PROBLEM TO WORK ON: Whenever a line in the entries below contains the string "Jobs", copy that line.
═════ DATA PROVIDED
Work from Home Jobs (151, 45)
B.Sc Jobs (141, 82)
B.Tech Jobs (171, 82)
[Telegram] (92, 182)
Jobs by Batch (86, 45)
══════════
RESULT OF THIS TASK:
Work from Home Jobs (151, 45)
B.Sc Jobs (141, 82)
B.Tech Jobs (171, 82)
Jobs by Batch (86, 45)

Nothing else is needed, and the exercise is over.